Stored entries
BEGIN

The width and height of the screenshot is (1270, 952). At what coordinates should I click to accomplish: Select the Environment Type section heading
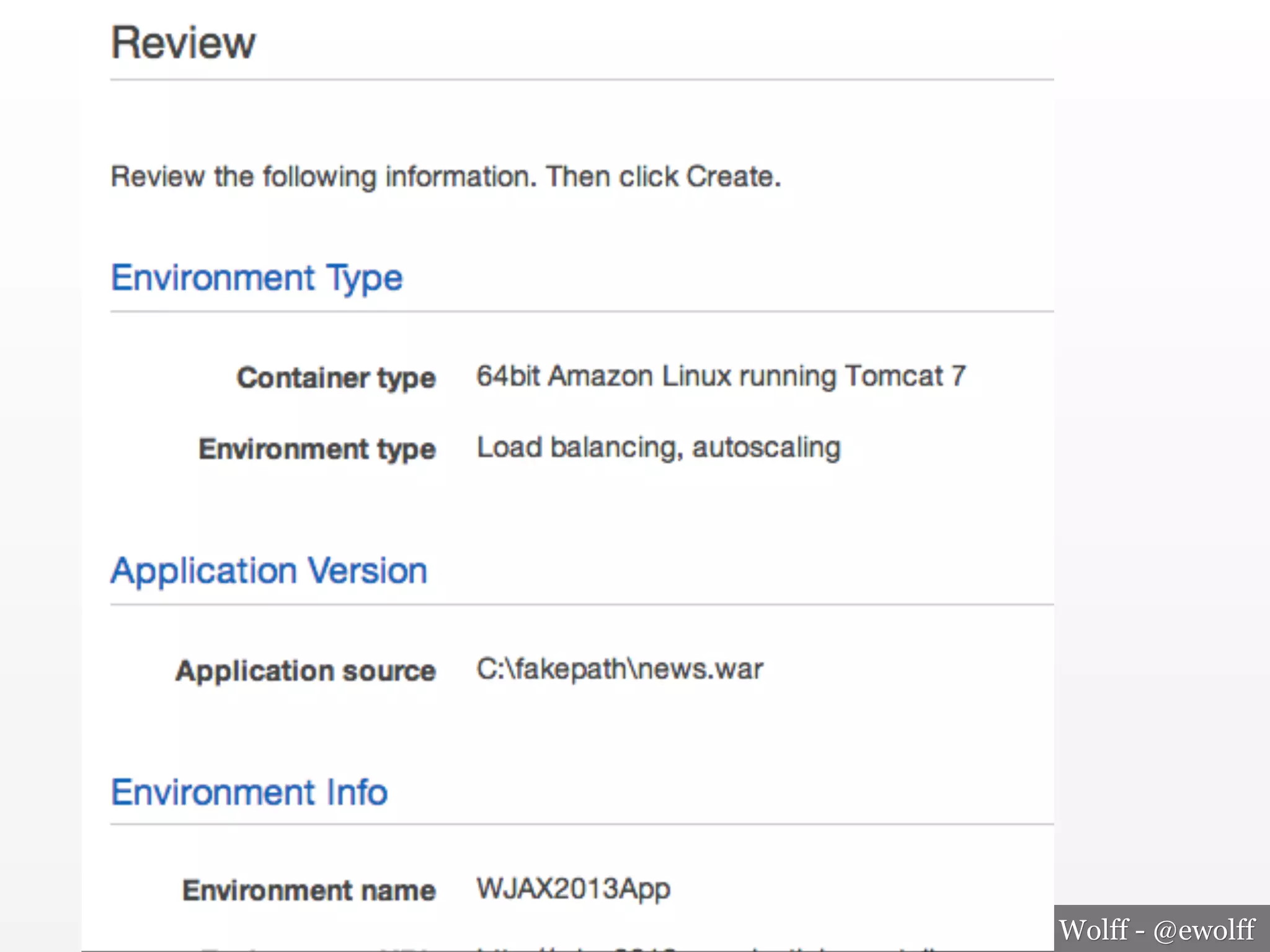coord(257,278)
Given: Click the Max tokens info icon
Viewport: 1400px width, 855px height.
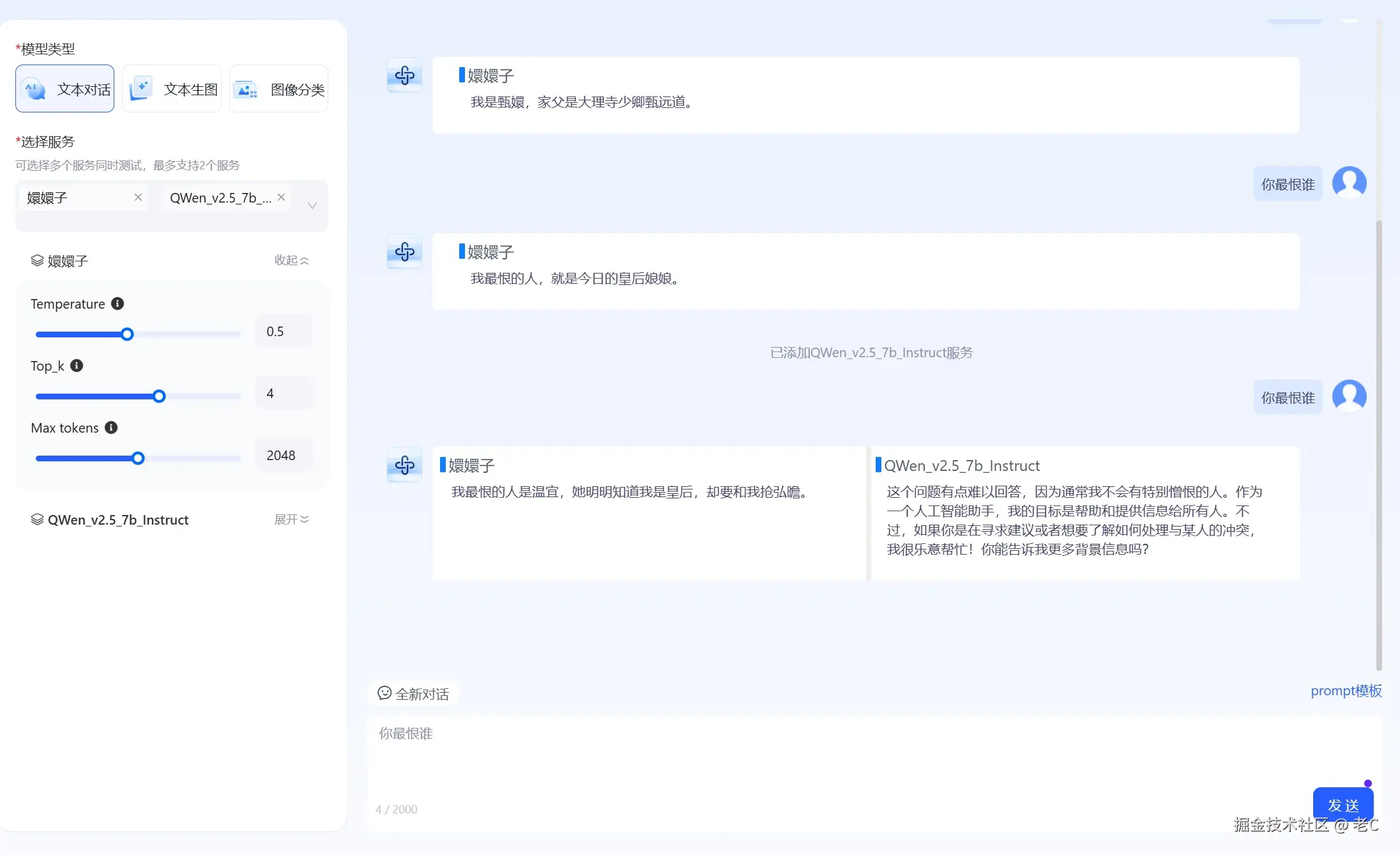Looking at the screenshot, I should click(x=111, y=427).
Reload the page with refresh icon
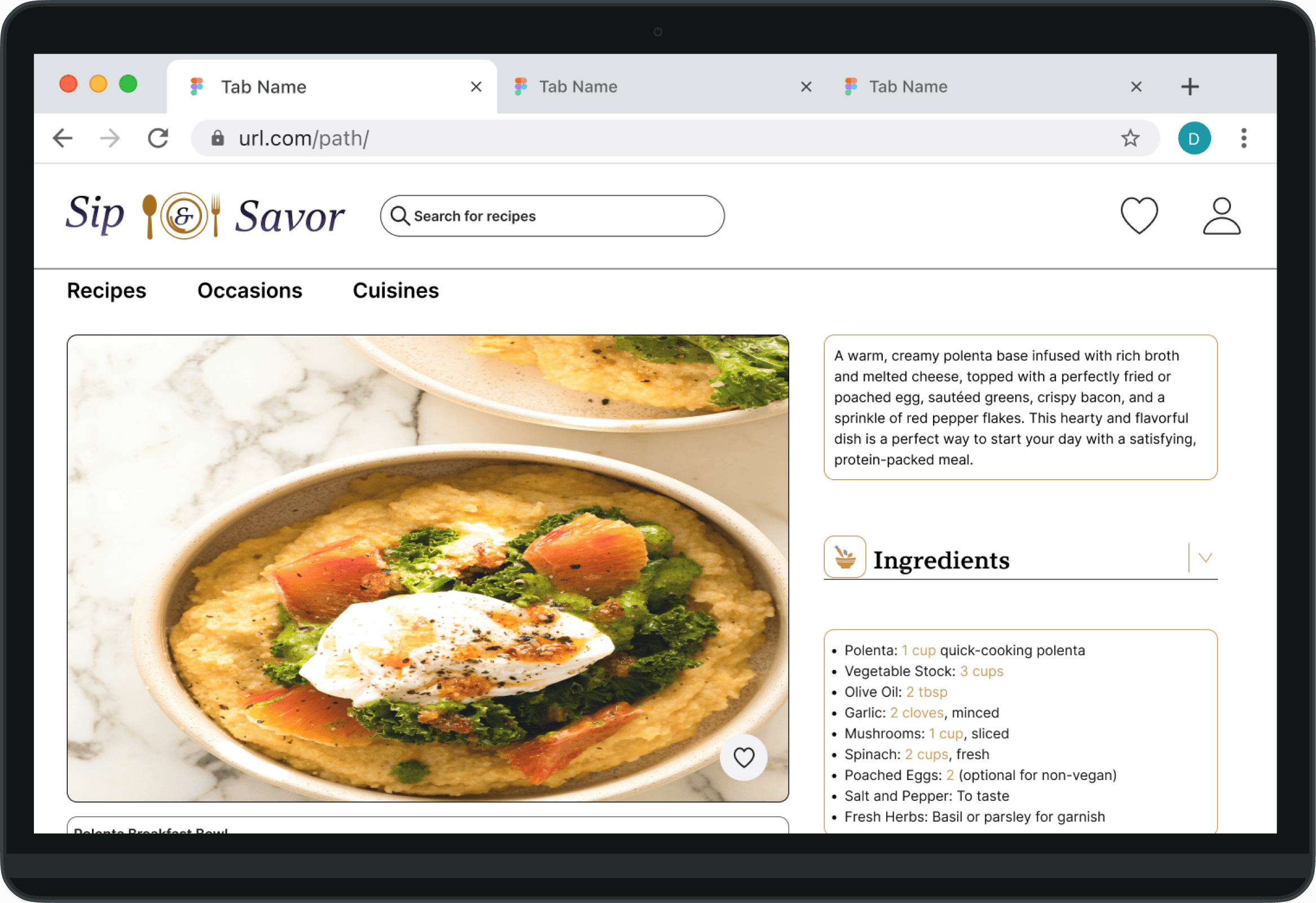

END

:: What is required ::
Lines containing the word "icon": copy every one of them from the records above.

:: Written solution ::
Given: Click the Max tokens info icon
Reload the page with refresh icon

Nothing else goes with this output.